We moved to France in 2006 and ever since I became an immobilier I have been lucky enough to help people from all over the world build new lives for themselves in Brittany. I’ve had to push open some ‘heavy and groaning’ barn doors during this period too.

I know that all regions of France have a claim to fame and you just need to flick through the pages of French magazines to see what a vibrant and attractive country it is. But there’s something special about Brittany.

I don’t know if it’s the sea breezes that come in from both the Côte d’Émeraude and the Cote d’Amour which cause some kind of creative explosion in the middle, but there’s definitely something in the air here.

The countryside is just that little bit greener, the markets a little bit fresher, the houses a tad more cute and the people a wee bit more creative.

Most Read

Take my client Nicholas Elliott, for example, a fine artist whose work can be found in collections in the UK, Europe and USA. He has recently put his house up for sale as he has been given the opportunity to attend the famous academy in Florence.

Nicholas lives close to Josselin in Morbihan and started an association for les artistes du coeur de la Bretagne which strives to promote arts and crafts in the heart of Brittany. He also hosts summer exhibitions in the centre of the town with other local artists, potters, glassworkers and artisans as well as teaching children from the age of seven upwards. He finds this particularly rewarding as they do not have preconceived ideas and, excuse the pun, their minds are a blank canvas.

His house is on the edge of a hamlet, overlooking the forest of Lanouée and contains a simply beautiful studio which has been converted from an old barn. It is spacious, light and has cathedral-style ceilings which are around six metres high.

The house itself is charming, with three bedrooms and 140m² of habitable space.
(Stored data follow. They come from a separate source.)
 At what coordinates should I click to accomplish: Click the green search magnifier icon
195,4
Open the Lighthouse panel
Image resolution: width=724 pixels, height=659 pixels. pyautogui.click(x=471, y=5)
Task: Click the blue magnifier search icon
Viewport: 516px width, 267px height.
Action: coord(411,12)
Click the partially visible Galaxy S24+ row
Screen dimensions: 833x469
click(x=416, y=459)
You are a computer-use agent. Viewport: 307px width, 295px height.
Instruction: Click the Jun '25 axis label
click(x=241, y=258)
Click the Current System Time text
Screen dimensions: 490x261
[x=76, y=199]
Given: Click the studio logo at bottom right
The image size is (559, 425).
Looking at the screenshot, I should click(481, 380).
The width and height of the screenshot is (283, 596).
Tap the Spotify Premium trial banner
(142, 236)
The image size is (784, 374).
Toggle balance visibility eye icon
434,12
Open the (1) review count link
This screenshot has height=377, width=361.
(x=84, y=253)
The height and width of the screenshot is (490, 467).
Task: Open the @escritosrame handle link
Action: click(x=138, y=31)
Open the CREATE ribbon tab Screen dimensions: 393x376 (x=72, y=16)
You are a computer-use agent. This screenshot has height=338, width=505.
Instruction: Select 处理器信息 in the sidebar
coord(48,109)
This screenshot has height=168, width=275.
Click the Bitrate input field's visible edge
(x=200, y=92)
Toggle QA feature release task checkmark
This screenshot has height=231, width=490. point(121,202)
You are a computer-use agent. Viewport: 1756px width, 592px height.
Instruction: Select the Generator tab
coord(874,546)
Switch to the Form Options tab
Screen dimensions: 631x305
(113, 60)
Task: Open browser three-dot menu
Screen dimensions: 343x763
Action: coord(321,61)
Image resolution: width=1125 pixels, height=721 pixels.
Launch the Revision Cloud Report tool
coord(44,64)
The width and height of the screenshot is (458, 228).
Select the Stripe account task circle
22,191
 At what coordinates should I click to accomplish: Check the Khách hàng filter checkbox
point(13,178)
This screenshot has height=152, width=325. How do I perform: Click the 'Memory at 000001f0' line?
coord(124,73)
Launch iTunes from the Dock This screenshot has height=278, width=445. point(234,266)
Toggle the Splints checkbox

The gardens have lovely views over the forest and countryside and this is truly a haven of tranquillity, ideal for creative types and lovers of the outdoor life. The asking price is €130,800 but, sadly, Nicholas will be taking his artwork with him.


Another client is a lovely retiree called Peter Harris. Peter and his wife have been living in La-Gree-St-Laurent since 2004 when he bought a run-down old property that at one stage had been the village bar.

Peter is a retired engineer and, along with local artisans, he took great delight in refurbishing the house and also creating a small museum.

The whole village environment had taken him back to his childhood when his father made bicycles for all the family. Peter has collected dozens of historic bikes and motorcycles as well as related memorabilia and some sensational carriage lamps from the early 1900s, and he even has some small steam engines.

The museum is open every day in the summer and has attracted tourists from all over the world, as well as hosting lots of local schoolchildren.

It’s time to fully retire now though and the property is on the market for €210,600. It is a superb four-bedroom family home with business potential – there’s no need to continue running it as a museum so the possibilities are endless. You could start another business, reopen the café or simply extend the house.

The house itself has a whopping 186m² of habitable space with tiled floors and a beautiful woodburner. It also has a lovely decked terrace area which overlooks the back garden. With grounds of 2,620m², there’s certainly plenty of room to enjoy the Brittany sunshine.


The average property price in Brittany is €155,000 according to the Notaires de France and the two departments I cover are Côtes-d’Armor and Morbihan. There is a slight difference in average price between these two departments with Côtes-d’Armor having an average price of €128,000 compared to €170,000 in Morbihan, with the coastal area around Lorient attracting the highest prices.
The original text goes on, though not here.